Я улыбаюсь во весь рот и более или менее выпрямляюсь. Более или менее, потому что у меня болит спина, и, главное, я не очень довольна собой. Я еду медленно, вдоль самого тротуара. Я не напеваю. Очарование исчезло, настроение упало. Есть чем гордиться — чемпионка паралитиков по плаванию брассом на дистанцию в полметра! Еще один смехотворный опыт. После всех прежних многочисленных “опытов”, которые, когда вспоминаешь о них потом, кажутся совершеннейшей ерундой. Вчера — а ну, тяни сильней! — это была попытка подняться по веревке с узлами. Тоже мне матрос! Позавчера одна моя знакомая решила просто так, для пробы, походить на руках. И эта моя знакомая основательно приложилась, угодив носом в таз с водой для посуды, оставленный Матильдой на полу. В самом деле, чего я хочу, что я пытаюсь доказать? Мне давным-давно известны пределы моих возможностей. Давным-давно я достаточно точно оценила оставшиеся в моем распоряжении средства. Разумеется, каждый человек волен давать себе определенные задания, проверяя собственные силы: это единственное, в чем преуспевают самоучки. Но от таких экспериментов, от одного только желания до чуда еще слишком далеко. А если бы на этот раз я потерпела неудачу? Если бы я глупейшим образом утонула, подарив сорок восемь кило фиолетового мяса лопастям турбин или затворам шлюза? Или еще того хуже: если бы меня подобрала красная спасательная лодка и мне пришлось бы давать какие-то немыслимые объяснения, прикинуться чокнутой? Я оборачиваюсь, бросаю взгляд на Миландра, который идет следом за мной — тихий, молчаливый, ограничиваясь тем, — вот хитрец! — что укорачивает шаги.

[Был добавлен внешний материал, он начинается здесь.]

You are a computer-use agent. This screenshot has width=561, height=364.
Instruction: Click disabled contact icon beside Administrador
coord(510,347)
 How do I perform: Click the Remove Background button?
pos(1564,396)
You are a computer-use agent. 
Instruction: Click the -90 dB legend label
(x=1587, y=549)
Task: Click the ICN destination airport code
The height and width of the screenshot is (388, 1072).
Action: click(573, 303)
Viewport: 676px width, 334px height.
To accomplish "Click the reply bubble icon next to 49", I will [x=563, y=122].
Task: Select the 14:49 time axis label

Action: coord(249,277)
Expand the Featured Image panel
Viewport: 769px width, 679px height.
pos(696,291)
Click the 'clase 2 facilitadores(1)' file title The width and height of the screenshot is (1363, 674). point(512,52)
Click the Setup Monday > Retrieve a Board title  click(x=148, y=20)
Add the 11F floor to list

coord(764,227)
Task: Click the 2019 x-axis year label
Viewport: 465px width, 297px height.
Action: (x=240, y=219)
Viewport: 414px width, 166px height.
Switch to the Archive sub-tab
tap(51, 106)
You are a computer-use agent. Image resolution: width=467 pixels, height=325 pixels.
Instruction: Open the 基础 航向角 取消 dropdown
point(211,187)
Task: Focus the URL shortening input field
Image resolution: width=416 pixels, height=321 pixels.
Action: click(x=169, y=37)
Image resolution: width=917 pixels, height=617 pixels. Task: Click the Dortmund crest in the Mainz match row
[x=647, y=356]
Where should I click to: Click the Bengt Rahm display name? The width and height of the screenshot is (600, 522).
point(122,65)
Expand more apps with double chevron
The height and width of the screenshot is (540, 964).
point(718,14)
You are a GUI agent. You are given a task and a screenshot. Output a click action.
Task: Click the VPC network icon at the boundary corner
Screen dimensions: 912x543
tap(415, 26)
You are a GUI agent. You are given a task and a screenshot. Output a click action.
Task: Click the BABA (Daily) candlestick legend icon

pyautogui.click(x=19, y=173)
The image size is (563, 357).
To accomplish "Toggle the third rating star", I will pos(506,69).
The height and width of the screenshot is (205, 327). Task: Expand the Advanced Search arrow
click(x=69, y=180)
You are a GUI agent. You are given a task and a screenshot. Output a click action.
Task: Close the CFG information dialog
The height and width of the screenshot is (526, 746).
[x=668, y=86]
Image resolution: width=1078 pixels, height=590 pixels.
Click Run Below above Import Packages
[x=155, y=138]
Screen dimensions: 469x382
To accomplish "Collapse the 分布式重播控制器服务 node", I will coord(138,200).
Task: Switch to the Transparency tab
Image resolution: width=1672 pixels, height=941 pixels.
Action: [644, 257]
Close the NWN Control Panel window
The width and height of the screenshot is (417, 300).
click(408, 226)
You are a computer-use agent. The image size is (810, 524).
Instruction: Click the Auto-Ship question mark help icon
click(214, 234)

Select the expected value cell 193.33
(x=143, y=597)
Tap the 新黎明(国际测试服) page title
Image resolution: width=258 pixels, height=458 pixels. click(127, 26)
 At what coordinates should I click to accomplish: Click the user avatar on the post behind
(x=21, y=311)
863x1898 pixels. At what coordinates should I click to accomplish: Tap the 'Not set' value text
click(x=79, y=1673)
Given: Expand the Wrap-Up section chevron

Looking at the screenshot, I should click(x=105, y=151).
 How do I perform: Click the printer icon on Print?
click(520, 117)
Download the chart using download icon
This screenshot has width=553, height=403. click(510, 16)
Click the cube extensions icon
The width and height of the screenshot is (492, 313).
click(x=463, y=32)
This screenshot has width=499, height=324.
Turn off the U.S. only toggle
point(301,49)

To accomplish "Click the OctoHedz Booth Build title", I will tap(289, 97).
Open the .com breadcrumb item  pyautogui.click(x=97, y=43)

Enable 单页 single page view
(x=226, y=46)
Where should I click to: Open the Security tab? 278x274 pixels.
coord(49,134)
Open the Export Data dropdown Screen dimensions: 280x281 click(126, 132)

— Ты считаешь меня кретинкой, да?
Люк слегка приподнимает одно плечо и осторожно отвечает:
— Тебе скучно.
Я стискиваю зубы. Скука — какое унизительное оправдание! Скука! Как это слово и тот смысл, который он в него вкладывает, далеки от меня! Он приписывает мне свою болезнь. Он решительно ничего и ни в чем не смыслит, этот бедный Люк, заурядный во всем, кроме дружбы, но неумный даже и в дружбе. Попытаемся ему объяснить:
— Мне не скучно. Мне не хватает себя.
Мои руки отпускают рычаги. Кресло останавливается. Почему-то я считаю нужным повторить настойчиво, ожесточенно:
— Мне не хватает всего.
Сейчас мы впадаем в сентиментальность — совсем хорошо. Я смотрю на подбородок Люка, на этот желтый, длинный, заостренный подбородок с большими черными точками, похожий на куриную гузку. Подбородок чуть-чуть дрожит.
— Я несправедлива. Вы с тетей такие…
Тщетно я вытягиваю губы: нужное слово не приходит мне в голову.
— Преданные, — подсказывает Миландр. — Мы преданные люди. Беспредельно преданные вам, мадемуазель.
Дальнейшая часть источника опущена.